Maybe Hermione should get together with Michael instead of Ron so that they can go and be idiots together.

“Ginny, can I sit with you?”

Ginny swallowed and nodded. She had lost Fred and George. She didn’t have to lose Hermione as well.

“I couldn’t tell you,” Ginny said after Hermione had settled beside her. “You know that, right?”

Hermione sighed. “Yes. Ginny, I’m sorry.”

Ginny shrugged. “It’s fine.”

They stared at the fire for a while.

“Do you know why he wanted to talk to Snuffles?”

Ginny shook her head. “No, but I could tell it was important.”

Hermione didn’t say anything for a long while. Then, "It was," she said heavily.

A log on the fire gave a sharp pop, and the tension seemed to go out of the room. Hermione drew a long breath.

“You know, Ginny...” Her tone was light again. “That is, you must realize that Harry...that this...well, this means far more than a look from Harry, even if he doesn’t know it, yet.”

Ginny felt her eyes begin to water. “I know,” she whispered, thinking about Michael.

“He doesn’t like Cho...doesn’t love her, anyway.”

“He’s over her,” Ginny said quietly. She swallowed, thinking about what Cho had told Michael about Valentines Day and the quidditch pitch. Ginny remembered that day. She remembered Harry watching and had brushed it off at the time, but, what if...

Hermione snorted. “Harry’s so oblivious.” Ginny turned to find Hermione giving her a wry grin. “Do you know that your oblivious brother had it all figured out the very day that Cho kissed him?--well, that Harry didn’t want to be with her really.”

Ginny raised a brow. “Did he? Is Ron as protective of Harry’s dating as he is of mine?”

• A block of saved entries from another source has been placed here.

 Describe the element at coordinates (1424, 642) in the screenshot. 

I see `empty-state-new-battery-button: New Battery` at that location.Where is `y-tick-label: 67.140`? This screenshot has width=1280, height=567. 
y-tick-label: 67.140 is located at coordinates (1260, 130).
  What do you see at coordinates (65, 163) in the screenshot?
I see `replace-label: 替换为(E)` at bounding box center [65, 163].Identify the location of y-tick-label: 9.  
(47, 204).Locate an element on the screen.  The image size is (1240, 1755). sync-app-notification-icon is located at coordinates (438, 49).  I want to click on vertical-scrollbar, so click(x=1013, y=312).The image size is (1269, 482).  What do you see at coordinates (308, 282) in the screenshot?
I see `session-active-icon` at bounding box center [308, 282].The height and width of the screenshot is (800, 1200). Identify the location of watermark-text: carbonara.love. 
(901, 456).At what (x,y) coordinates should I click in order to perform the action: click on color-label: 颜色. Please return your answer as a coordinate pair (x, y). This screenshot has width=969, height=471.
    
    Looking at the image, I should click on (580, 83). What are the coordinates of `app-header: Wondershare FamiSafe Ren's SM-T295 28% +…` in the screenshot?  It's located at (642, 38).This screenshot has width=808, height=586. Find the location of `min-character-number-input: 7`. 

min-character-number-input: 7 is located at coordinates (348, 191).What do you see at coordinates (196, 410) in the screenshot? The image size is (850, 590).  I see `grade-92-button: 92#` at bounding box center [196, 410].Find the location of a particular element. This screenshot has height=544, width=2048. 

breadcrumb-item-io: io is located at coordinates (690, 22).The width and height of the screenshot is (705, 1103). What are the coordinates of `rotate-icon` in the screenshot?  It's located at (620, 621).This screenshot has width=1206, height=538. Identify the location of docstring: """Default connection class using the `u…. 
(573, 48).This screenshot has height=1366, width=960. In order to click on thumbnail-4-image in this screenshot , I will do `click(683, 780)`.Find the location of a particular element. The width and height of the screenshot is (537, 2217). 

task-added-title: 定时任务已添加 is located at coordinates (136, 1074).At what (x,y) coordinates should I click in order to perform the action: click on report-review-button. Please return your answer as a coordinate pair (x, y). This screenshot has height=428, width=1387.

Hermione looked thoughtful, then shook herself. “Well, the point is: I was pressing Harry about whether he was going to ask Cho out, and Ron got this look on his face and said that, maybe, Harry didn’t really want to ask her out. Harry didn’t say anything. And do you know what? I think your brother was right.”

Ginny laughed. “Ron said that?” She shook her head. “My brother mystifies me sometimes. But, then...I think he’s becoming less oblivious. Though...he should have thought of a better perfume than eau de Weasley Pond Swamp.”

They dissolved into giggles and moved onto other topics.

That night, Ginny lay awake in bed for a long while, thinking about how it was becoming less and less impossible that Harry might come to love her. When she slept at last, she dreamt about Harry’s chocolatey grin.